Wednesday 11 July 2012

5 Worst World Foods

I've eaten some shitty foods in my time. For the record, I live in the UK, which is famous for shitty food, but seems to have lifted its game a bunch in recent years. Anyone who says differently, try an Arbroath Smokey Pancake, and then shut up. The following are the worst foods I've eaten. I am well aware that eating in a couple of restaurants doesn't give a good indication of a culture, but what do you want me to do about it? These are, if not the worst, then the most disappointing, world cuisines I've tried:

5. Finnish
There was a Finnish restaurant in Sydney. It sold nothing but miserable dumplings and stew with gelatine in it. Why would you open a finnish restaurant if you a) can't cook, and b) even if you could, the food is plainly unsuited to a warm climate.

4. Korean
Cantonese food: good. Taiwanese food: good. Japanese food: Good. All around them they have good food (well, except for North Korea, which seems to have chosen missiles and malnutrition over anything else) so why is Korean food so bad? That scene in Oldboy where he eats a live octopus seems like a good choice over eating Congee and badly made bulgogi. I keep thinking that I must be ordering the wrong stuff, but I think it's just not a great world cuisine. Not awful, just disappointing, every single time I fall for it. [Note - the day after I write this, I went to a GREAT Korean restaurant, called Shilla in Edinburgh, and it was delicious - this renders the rest of the list useless].

3. Hungarian
Hungarians seem to absolutely not care about food, which is almost unique to Europe. The markets we went to there were completely uninspired, mouldy food being sold by people who didn't care. Desperate for fruit, I scoured high and low, only to find a tower of peaches, two metres high, all of which were mouldy. It was such a huge change from other markets I've seen, for example, in Split, Croatia, or anywhere in Italy, where fresh food and fun was to be had. The restaurants in Hungary were poor, the only exceptions being for food of other cultures. For example, Hungarian Chinese restaurant was surprisingly good, at least by comparison. Weird food, badly prepared, and expensive. A surprise entry.

2. Indonesian
 Indonesia is the 4th largest country in the world. I speak nearly fluent Indonesian because Australian Schools put a great emphasis on it (whereas I know almost no science or maths, and I karnt spell gud either). Meanwhile, this 250million people country is NEVER mentioned in European press apart from describing briefly the latest disaster occurring there.

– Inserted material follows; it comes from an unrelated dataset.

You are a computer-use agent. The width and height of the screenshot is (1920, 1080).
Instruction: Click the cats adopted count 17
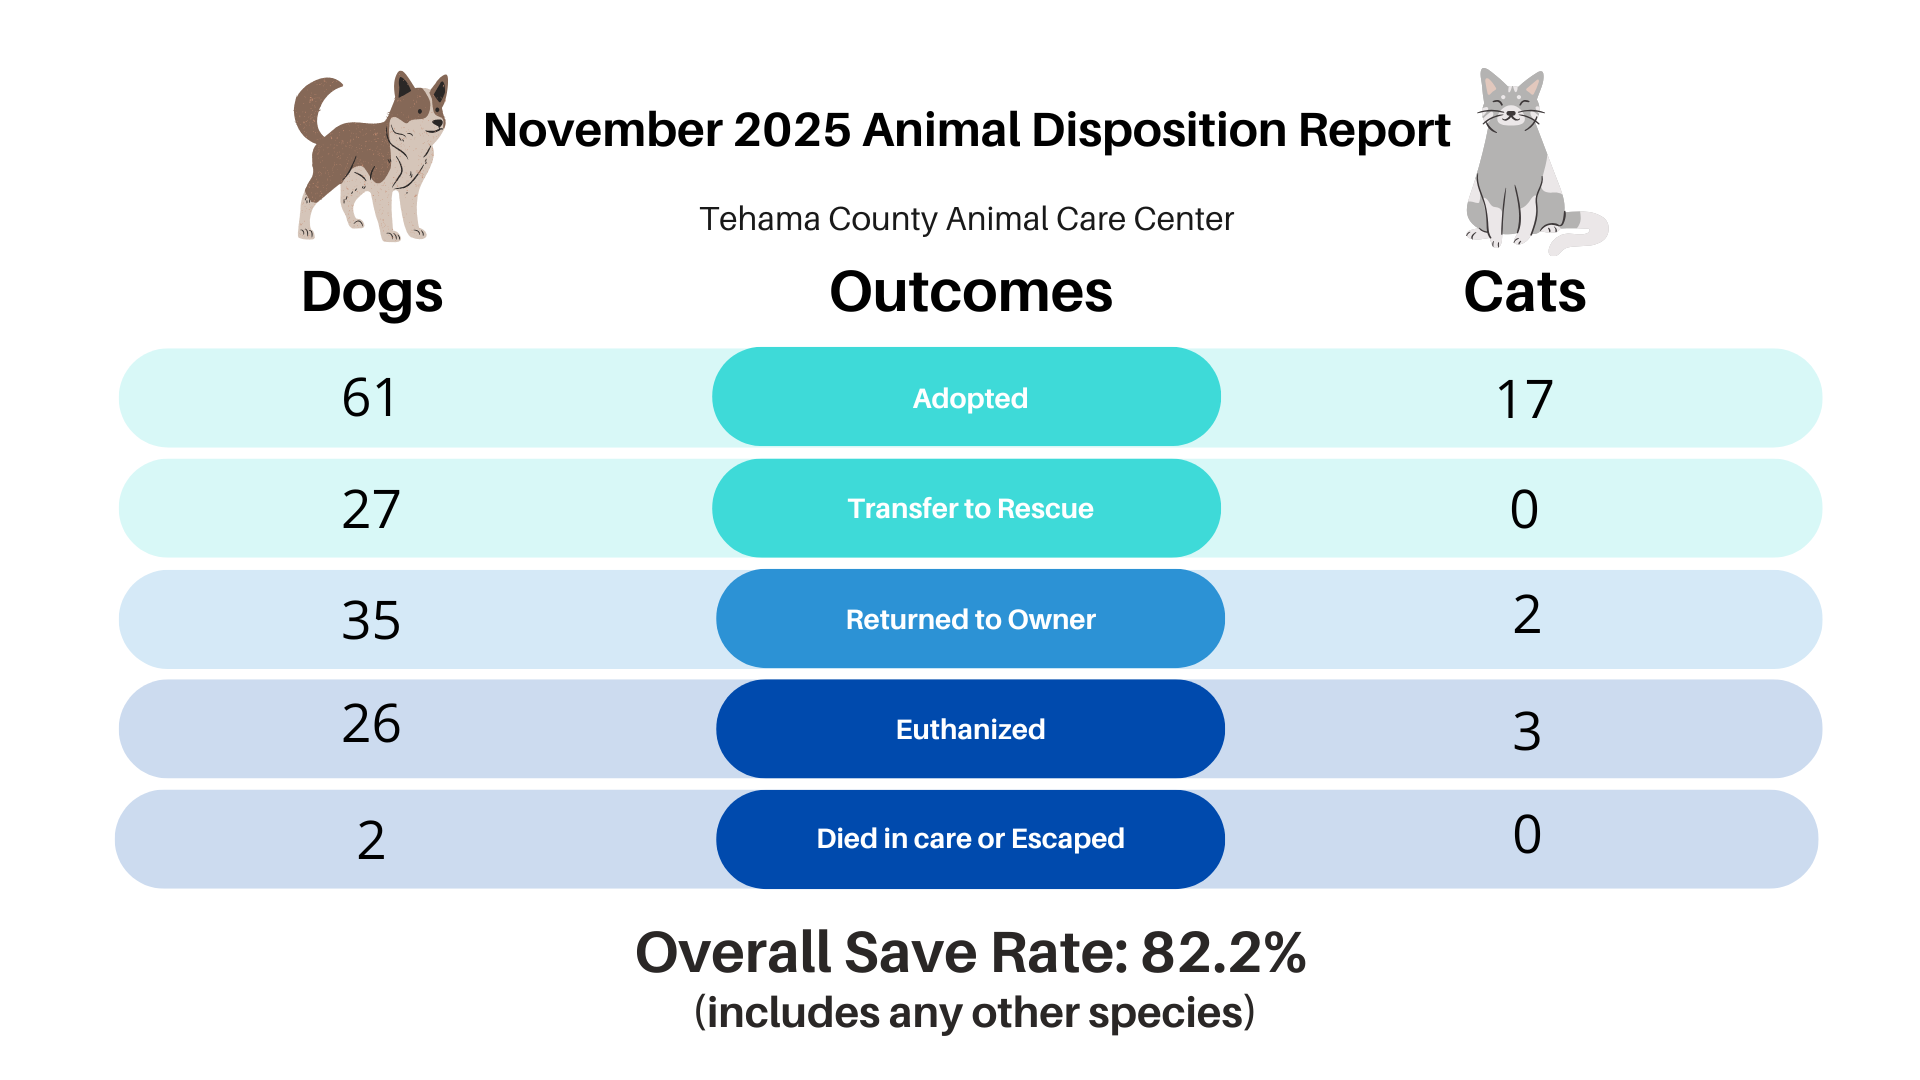[1524, 400]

Certainly, for a country that size, it has made no contribution to world cuisine outside of nasi goreng and sambal olek. Every Indonesian restaurant I've been to has been disappointing, every time. I feel like good Indonesian food is out there, I just don't know how or where to get it. I'm not alone in that feeling either.

1. Chinese (Mainland)
 I am not squeamish. I've eaten scorpions, horse sashimi, anteater, snake and other things which most people wouldn't bother with. So it's not the fact that I don't like how chinese people treat animals (although I don't like that) - the problem is that Mandarin food seems to apply to a completely different pallet to my own. I wouldn't mind eating frog overies in batter, if it tasted nice. I would happily wolf down a 'king mushroom' a mushroom the size of a dinner plate but with the texture and flavour of a blood bogie, if it tasted nice. I suppose I would endorse shark fin soup if they actually ate the rest of the shark to go with it, and the soup wasn't just gelatinous shit. As it is, I just don't get it.